▶ **TASK INPUT**

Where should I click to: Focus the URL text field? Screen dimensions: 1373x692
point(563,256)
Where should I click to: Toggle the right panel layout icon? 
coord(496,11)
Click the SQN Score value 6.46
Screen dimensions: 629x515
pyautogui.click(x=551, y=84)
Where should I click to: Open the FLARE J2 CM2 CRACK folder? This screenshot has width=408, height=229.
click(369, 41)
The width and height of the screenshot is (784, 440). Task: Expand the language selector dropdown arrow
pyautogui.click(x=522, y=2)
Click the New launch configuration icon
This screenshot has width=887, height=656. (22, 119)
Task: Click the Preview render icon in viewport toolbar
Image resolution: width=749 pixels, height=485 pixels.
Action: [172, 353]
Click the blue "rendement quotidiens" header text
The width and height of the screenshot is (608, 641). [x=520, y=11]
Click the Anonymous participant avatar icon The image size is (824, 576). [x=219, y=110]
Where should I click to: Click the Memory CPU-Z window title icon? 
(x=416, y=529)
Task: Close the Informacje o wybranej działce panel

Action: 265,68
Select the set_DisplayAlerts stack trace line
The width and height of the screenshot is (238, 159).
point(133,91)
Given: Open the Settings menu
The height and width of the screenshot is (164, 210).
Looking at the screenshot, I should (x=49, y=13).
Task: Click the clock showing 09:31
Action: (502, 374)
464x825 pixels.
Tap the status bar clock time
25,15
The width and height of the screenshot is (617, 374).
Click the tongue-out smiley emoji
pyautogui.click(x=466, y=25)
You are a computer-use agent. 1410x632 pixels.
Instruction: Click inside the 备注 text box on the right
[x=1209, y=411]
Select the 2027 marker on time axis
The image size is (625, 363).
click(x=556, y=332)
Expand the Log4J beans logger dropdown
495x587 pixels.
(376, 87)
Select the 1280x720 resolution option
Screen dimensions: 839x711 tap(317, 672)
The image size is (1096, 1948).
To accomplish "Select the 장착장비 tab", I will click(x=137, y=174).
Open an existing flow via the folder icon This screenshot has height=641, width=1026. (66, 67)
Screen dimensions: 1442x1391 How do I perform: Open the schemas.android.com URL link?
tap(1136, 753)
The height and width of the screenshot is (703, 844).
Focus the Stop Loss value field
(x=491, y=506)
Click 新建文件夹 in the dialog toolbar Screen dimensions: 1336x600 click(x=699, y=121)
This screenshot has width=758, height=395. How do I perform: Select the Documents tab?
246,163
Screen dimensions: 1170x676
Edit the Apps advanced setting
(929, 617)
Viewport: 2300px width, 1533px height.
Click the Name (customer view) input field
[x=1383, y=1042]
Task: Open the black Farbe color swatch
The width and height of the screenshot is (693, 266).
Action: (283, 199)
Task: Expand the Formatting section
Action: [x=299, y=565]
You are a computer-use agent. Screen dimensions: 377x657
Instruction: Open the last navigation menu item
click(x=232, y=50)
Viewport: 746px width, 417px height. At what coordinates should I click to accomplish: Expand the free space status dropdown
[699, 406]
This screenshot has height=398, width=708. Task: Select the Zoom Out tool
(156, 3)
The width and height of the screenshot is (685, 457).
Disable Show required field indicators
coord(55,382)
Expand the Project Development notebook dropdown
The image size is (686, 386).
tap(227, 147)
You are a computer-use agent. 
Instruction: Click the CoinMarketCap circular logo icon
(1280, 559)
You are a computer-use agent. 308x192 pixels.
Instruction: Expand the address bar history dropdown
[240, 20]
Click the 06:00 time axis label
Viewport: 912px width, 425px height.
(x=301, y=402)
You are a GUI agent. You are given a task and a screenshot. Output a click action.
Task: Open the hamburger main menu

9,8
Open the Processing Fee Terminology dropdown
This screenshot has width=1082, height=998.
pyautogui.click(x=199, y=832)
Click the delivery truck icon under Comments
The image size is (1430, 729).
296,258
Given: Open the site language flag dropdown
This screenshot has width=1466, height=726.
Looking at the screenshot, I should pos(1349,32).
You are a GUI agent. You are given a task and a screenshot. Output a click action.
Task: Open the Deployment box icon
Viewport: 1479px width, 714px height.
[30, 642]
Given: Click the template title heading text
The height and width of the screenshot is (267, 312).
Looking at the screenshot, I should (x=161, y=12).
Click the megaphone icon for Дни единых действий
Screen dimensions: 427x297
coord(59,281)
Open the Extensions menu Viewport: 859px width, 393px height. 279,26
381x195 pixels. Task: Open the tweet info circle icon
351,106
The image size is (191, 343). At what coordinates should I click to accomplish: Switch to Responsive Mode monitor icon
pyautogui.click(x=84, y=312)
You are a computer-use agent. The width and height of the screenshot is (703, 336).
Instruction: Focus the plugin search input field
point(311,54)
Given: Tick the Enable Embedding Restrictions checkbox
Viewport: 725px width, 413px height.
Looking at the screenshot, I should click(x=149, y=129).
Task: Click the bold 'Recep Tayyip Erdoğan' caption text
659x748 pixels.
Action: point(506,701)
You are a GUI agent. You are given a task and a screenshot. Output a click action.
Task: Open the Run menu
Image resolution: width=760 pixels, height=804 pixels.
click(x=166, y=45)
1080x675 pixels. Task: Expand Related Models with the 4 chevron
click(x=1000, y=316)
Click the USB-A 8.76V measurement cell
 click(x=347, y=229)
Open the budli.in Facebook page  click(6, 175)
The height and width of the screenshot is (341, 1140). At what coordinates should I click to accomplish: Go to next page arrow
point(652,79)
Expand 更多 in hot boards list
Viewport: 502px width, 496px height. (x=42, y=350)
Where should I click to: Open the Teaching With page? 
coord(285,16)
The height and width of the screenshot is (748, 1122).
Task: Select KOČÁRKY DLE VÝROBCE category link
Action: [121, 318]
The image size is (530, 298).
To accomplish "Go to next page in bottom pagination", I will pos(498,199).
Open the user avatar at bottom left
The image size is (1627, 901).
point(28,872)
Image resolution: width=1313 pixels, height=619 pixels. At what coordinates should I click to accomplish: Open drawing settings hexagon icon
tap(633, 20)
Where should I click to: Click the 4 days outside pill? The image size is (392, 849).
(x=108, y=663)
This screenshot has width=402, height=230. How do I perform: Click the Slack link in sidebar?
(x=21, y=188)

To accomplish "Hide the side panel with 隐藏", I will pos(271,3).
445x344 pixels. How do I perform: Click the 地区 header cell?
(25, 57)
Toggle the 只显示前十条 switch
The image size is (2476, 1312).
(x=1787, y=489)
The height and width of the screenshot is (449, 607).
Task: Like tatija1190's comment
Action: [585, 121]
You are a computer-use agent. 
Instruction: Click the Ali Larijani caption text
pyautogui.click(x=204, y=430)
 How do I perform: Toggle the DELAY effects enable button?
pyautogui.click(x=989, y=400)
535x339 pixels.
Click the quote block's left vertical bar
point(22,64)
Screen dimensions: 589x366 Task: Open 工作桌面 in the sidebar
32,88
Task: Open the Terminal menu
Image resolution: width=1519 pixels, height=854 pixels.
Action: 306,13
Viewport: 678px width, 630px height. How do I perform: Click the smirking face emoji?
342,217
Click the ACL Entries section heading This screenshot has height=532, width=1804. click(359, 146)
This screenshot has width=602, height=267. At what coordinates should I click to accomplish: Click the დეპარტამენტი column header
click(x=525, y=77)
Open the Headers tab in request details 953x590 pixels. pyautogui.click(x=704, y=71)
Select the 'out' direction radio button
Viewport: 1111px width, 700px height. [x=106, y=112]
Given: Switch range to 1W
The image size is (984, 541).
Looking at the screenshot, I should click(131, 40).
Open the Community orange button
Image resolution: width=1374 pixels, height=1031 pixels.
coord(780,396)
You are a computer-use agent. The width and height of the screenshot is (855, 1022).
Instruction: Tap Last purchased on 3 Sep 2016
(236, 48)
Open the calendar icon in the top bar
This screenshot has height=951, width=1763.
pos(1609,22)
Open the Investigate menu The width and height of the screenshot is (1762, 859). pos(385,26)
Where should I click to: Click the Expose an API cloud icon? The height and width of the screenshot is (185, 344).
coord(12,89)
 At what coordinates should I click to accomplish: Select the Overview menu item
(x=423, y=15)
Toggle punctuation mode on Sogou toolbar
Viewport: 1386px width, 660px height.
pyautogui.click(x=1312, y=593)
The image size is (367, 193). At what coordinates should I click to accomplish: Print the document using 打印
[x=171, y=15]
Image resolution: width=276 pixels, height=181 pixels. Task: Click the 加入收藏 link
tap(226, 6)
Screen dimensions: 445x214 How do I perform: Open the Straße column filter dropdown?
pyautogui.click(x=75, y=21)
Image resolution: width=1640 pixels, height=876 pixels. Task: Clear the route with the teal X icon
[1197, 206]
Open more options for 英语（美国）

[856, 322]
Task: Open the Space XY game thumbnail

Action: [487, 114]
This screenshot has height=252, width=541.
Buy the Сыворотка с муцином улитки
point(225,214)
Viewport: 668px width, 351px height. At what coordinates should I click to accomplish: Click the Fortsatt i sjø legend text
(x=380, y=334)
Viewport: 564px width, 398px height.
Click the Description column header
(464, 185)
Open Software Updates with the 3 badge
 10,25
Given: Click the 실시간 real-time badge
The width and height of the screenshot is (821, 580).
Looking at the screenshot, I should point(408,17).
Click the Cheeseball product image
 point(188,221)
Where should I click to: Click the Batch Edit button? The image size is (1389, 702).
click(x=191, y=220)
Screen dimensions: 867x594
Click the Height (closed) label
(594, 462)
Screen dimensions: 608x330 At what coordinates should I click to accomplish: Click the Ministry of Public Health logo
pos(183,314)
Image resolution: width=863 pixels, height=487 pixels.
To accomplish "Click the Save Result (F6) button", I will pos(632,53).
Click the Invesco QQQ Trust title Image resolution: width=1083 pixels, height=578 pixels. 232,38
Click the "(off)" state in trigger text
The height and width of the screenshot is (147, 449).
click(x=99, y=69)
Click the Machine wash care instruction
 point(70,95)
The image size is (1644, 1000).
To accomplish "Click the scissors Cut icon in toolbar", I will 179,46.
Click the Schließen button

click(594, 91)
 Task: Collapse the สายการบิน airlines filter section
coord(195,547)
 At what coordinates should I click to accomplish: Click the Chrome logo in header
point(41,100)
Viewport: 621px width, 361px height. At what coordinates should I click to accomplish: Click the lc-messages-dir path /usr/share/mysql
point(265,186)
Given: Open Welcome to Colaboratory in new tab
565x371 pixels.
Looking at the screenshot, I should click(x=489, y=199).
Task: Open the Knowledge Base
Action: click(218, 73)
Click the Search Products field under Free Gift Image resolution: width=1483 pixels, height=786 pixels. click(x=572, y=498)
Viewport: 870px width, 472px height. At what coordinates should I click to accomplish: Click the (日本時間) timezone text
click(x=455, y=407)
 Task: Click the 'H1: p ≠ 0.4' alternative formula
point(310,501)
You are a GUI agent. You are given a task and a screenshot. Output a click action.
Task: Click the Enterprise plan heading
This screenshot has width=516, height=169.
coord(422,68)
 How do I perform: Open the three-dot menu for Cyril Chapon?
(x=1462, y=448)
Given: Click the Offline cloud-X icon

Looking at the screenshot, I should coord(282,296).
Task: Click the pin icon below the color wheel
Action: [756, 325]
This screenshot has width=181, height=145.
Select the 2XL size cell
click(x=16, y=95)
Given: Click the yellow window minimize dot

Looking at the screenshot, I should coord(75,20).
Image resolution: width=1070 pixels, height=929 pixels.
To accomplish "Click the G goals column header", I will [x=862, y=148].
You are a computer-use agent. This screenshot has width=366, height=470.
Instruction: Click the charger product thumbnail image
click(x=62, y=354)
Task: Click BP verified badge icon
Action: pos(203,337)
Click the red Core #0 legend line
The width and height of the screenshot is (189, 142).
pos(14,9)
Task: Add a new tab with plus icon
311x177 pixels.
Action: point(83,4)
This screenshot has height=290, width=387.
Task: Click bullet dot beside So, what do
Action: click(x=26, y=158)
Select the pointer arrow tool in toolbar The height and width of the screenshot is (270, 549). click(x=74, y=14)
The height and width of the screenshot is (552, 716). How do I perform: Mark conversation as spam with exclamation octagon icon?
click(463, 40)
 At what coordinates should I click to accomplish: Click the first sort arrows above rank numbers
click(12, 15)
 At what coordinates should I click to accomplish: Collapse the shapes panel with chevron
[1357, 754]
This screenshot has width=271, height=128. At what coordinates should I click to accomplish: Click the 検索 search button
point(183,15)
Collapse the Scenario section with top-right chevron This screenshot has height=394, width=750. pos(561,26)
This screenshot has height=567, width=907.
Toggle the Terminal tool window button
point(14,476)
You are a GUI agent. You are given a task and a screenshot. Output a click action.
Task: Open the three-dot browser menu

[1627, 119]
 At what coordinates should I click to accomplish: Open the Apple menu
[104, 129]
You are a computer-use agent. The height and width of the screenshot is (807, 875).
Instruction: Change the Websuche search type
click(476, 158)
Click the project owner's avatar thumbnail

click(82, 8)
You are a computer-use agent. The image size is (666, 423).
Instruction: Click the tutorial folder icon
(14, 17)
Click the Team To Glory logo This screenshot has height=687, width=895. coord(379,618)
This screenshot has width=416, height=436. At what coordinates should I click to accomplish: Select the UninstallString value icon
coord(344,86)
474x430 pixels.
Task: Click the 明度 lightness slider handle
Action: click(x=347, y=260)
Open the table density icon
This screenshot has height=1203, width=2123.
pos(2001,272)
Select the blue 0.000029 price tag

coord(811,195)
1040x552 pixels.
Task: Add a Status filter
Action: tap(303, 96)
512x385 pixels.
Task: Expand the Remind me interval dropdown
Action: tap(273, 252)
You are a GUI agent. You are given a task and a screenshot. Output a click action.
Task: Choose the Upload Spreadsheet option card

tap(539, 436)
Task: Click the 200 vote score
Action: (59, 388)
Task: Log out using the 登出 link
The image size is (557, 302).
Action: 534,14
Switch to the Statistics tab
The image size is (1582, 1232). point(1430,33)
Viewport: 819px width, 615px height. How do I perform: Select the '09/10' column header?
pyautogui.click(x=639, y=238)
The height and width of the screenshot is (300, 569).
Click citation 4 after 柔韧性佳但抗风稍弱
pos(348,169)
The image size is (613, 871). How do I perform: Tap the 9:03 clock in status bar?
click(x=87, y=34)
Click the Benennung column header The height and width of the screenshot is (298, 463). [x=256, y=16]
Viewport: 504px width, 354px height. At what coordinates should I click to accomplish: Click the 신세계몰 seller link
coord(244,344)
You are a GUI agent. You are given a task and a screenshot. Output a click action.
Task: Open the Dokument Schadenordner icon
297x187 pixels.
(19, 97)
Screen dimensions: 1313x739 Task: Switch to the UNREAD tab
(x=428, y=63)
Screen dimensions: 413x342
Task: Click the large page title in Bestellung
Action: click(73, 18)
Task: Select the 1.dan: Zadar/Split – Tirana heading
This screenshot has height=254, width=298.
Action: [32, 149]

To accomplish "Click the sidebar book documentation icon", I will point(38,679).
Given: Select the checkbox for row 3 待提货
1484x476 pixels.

▶ **INSTRUCTIONS TO FOLLOW**
Reproduce the records verbatim from the line containing "The image size is (367, 193)." through the line containing "Click the Invesco", including both of those lines.

▶ **THE OUTPUT**
The image size is (367, 193). At what coordinates should I click to accomplish: Print the document using 打印
[x=171, y=15]
Image resolution: width=276 pixels, height=181 pixels. Task: Click the 加入收藏 link
tap(226, 6)
Screen dimensions: 445x214 How do I perform: Open the Straße column filter dropdown?
pyautogui.click(x=75, y=21)
Image resolution: width=1640 pixels, height=876 pixels. Task: Clear the route with the teal X icon
[1197, 206]
Open more options for 英语（美国）

[856, 322]
Task: Open the Space XY game thumbnail

Action: [487, 114]
This screenshot has height=252, width=541.
Buy the Сыворотка с муцином улитки
point(225,214)
Viewport: 668px width, 351px height. At what coordinates should I click to accomplish: Click the Fortsatt i sjø legend text
(x=380, y=334)
Viewport: 564px width, 398px height.
Click the Description column header
(464, 185)
Open Software Updates with the 3 badge
 10,25
Given: Click the 실시간 real-time badge
The width and height of the screenshot is (821, 580).
Looking at the screenshot, I should point(408,17).
Click the Cheeseball product image
 point(188,221)
Where should I click to: Click the Batch Edit button? The image size is (1389, 702).
click(x=191, y=220)
Screen dimensions: 867x594
Click the Height (closed) label
(594, 462)
Screen dimensions: 608x330 At what coordinates should I click to accomplish: Click the Ministry of Public Health logo
pos(183,314)
Image resolution: width=863 pixels, height=487 pixels.
To accomplish "Click the Save Result (F6) button", I will pos(632,53).
Click the Invesco QQQ Trust title Image resolution: width=1083 pixels, height=578 pixels. 232,38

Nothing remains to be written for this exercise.